Here’s the response from AWS support, in short, they suggest that a shared folder can be achieved by setting up persistence, its then possible to use the persistent memory in s3 as a shared memory space.
They are still looking into a local shared space. Personally, I think would be preferable as this would allow me to leverage the user and group controls afforded by jupyterHub.
AWS support response:
I understand you running JupyterHub through AWS EMR and need create some shared folders for the groups. Please correct me If I’ve misunderstood.
I first check the link you provided, according their code, they achieve this by creating a directory that accessible to all group users.
++++++++++++
https://github.com/kafonek/tljh-shared-directory/blob/8f82b4338e60808c05cfc0798fe1929c3b9c6e6b/tljh_shared_directory.py
++++++++++++
The first thing we need ensure is if you storing the notebooks in s3 or from local directory in notebook.
User notebooks and files are saved to the file system on the master node. This is ephemeral storage that does not persist through cluster termination. So we can storage these files to s3 by configuring persistence for notebooks in your cluster with jupyter[1].

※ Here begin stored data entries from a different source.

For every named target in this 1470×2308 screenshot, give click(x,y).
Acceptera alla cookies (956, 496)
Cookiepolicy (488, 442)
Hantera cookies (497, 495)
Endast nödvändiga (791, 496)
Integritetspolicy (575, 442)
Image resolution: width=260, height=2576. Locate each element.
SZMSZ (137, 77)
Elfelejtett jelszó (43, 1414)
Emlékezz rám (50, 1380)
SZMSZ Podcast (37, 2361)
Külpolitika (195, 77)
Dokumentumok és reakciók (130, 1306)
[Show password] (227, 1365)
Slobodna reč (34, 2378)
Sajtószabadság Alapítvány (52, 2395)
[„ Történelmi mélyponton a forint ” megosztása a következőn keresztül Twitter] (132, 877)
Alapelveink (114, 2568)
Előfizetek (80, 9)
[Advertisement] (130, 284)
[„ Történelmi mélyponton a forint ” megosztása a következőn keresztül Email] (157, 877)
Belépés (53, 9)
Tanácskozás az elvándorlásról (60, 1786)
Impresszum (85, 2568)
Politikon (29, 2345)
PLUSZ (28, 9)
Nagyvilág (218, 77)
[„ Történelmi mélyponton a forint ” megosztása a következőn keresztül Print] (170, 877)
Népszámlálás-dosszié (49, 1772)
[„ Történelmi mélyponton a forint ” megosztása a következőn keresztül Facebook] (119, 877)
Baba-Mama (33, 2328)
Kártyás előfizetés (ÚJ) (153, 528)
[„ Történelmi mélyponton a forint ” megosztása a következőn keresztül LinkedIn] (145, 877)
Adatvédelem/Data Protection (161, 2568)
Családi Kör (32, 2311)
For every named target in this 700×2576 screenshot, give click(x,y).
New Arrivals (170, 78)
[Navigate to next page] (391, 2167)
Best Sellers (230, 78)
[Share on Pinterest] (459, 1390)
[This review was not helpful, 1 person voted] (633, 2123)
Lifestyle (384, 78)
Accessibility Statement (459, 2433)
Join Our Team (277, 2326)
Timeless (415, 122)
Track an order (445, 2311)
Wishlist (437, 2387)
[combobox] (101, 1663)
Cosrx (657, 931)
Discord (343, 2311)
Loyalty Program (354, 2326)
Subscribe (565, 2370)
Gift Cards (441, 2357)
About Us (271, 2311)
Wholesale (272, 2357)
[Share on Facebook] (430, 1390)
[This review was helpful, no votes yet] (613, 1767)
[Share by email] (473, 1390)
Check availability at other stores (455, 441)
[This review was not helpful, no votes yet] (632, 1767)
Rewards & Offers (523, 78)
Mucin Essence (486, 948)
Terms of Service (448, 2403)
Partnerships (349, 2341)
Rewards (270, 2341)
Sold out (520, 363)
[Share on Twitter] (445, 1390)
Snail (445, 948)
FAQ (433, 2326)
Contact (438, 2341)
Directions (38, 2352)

If you store files in s3, what we can do is to create shared folder in s3 under “jupyter” folder or any other s3 bucket and use this location to keep the shared files. For example, you can run the below command to copy a notebook from shared location to devuser1’s home directory:
++++++++++
aws s3 cp s3://mybucket/jupyter/shared/note.ipynb
s3://mybucket/jupyter/devuser1/
++++++++++
Please note that the IAM role attached to master instance group is used by the jupyterhub users for accessing these s3 objects. It is recommended to allow only read and write permissions to s3 buckets. Please refer [2] under references for more information.
If you save data from local directory and you want to create shared folder in locally, according the steps from TLJH, they create a shared folder to allow all the users to use. I am not familiar with this, so please allow some time for testing this approach.
References:
[1] Configuring persistence for notebooks in Amazon S3 https://docs.aws.amazon.com/emr/latest/ReleaseGuide/emr-jupyterhub-s3.html
[2] Configure roles in EMR cluster https://docs.aws.amazon.com/emr/latest/ManagementGuide/emr-iam-roles.html
As a side question, any ideas regarding how to execute root commands in jupyterhub AWS EMR? I wanted to attempt to create the shared folder locally as I did with TLJH but it looks like the admin doesn’t have the permissions to do so and I’m unsure how to access the root account.